Читаем О прозе и поэзии XIX-XX вв.: Л. Толстой, И.Бунин. Г. Иванов и др. полностью

Однако близость в данном случае только кажущаяся. Всем пафосом своего рассказа Горький стремится уточнить эту мысль и подчеркнуть, что есть такие «запутанности» и «недоделанности», которые способны обернуться духовным «вывихом», уродством. Каразин в конце концов приходит к пониманию этой сложной диалектики, и Горький, думается, уже не спорит, а скорее всего соглашается с ним, когда тот замечает: «Говорят, есть в глазу какой-то “хрусталик" и от него зависит правильность зрения. В душу человека тоже надо бы вложить такой хрусталик. А его — нет. Нет его, вот в чем суть дела» (Г, 17, 402).
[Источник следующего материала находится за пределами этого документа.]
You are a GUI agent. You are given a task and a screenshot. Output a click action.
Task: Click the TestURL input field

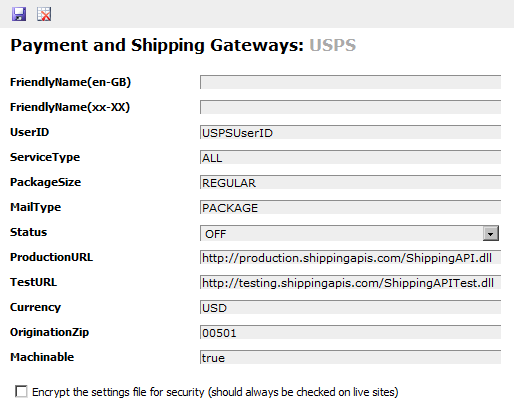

После публикации «Караморы» и некоторых других рассказов 1920-х годов появились статьи, авторы которых заговорили о перекличке Горького с Достоевским, о влиянии последнего на создателя рассказа о Каразине. Возражая против «приклеивания» ему «бороды Достоевского», Горький вместе с тем высказал свое мнение о «карамазовщине», к которой несомненно имел касательство его герой. «„Карамазовщину", — писал он, — можно понять как бунт человека против самого себя и Христа ради, т. е. ради отвлеченного представления о некой справедливости, реально, в данных условиях неосуществимой» [274].
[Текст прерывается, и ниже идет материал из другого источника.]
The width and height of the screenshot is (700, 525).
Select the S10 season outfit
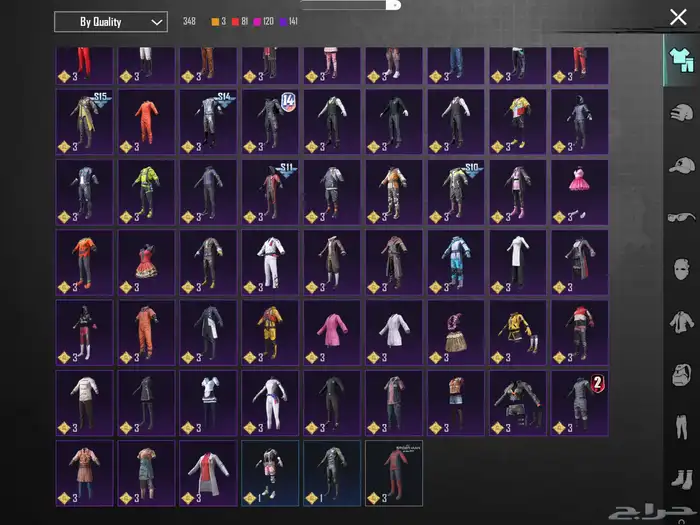click(x=455, y=191)
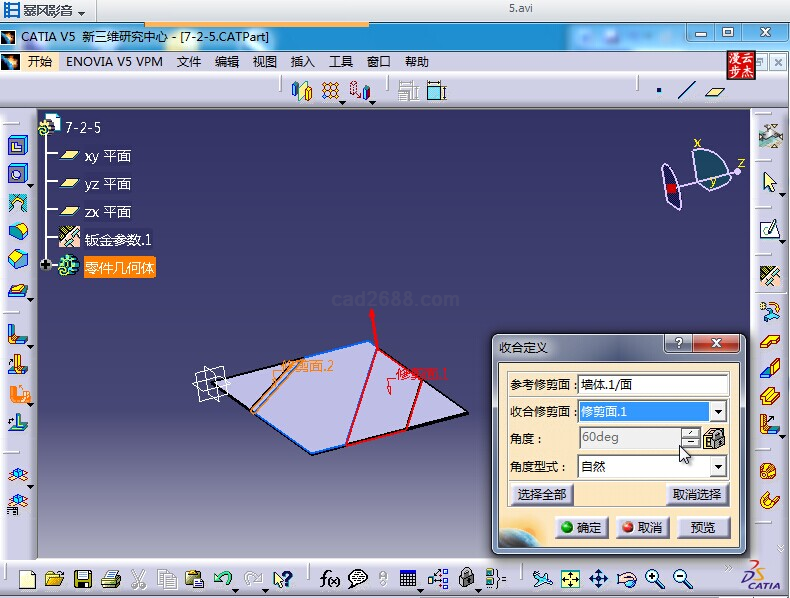
Task: Click the 确定 button
Action: click(x=580, y=527)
Собственно, таковы же примерно мотивы бунта и у Караморы. Потребность бунта обнаружилась у него в годы реакции. Именно тогда «ушиб» его вопрос: «… почему люди так шатки, неустойчивы, почему с такой легкостью изменяют делу и вере» (Г, 17, 380), а затем появилось настойчивое желание «испытать что-то неиспытанное». Оно и толкнуло его на сотрудничество с охранкой: он хотел проверить, возникнет ли «внутри» него какое-либо чувство протеста в ответ на его позорное решение. Нет, совесть молчала, молчала она и тогда, когда он стал предавать товарищей

Находит свое отражение в рассказе и такой мотив анархического бунта Караморы, как стремление к «отвлеченному представлению о некой справедливости, реально, в данных условиях, неосуществимой». Пытаясь разобраться в причинах ренегатства, принявшего в годы реакции характер своего рода эпидемии, герой приходит к выводу, что виной тому отсутствие у многих людей «привычки жить честно». Его представления о методах борьбы своих товарищей, революционеров, таковы: "Быт их противоречил „убеждениям", „принципам", — догматам веры. Это противоречие особенно резко обнаруживалось в приемах фракционной борьбы, во вражде между людьми одинаковой веры, но различной тактики. Тут находил себе место бесстыднейший иезуитизм, допускались жульнические подвохи <…>

Да, да – привычки жить честно нет у людей! Я, разумеется, понимаю, что большинство их не имело и не имеет возможности выработать эту привычку. Но те, кто ставит перед собою задачу перестроить жизнь, перевоспитать людей, – ошибаются, полагая, что “в борьбе все средства хороши”. Нет, руководствуясь таким догматом, не воспитаешь в людях привычку жить честно» (Г, 17, 398).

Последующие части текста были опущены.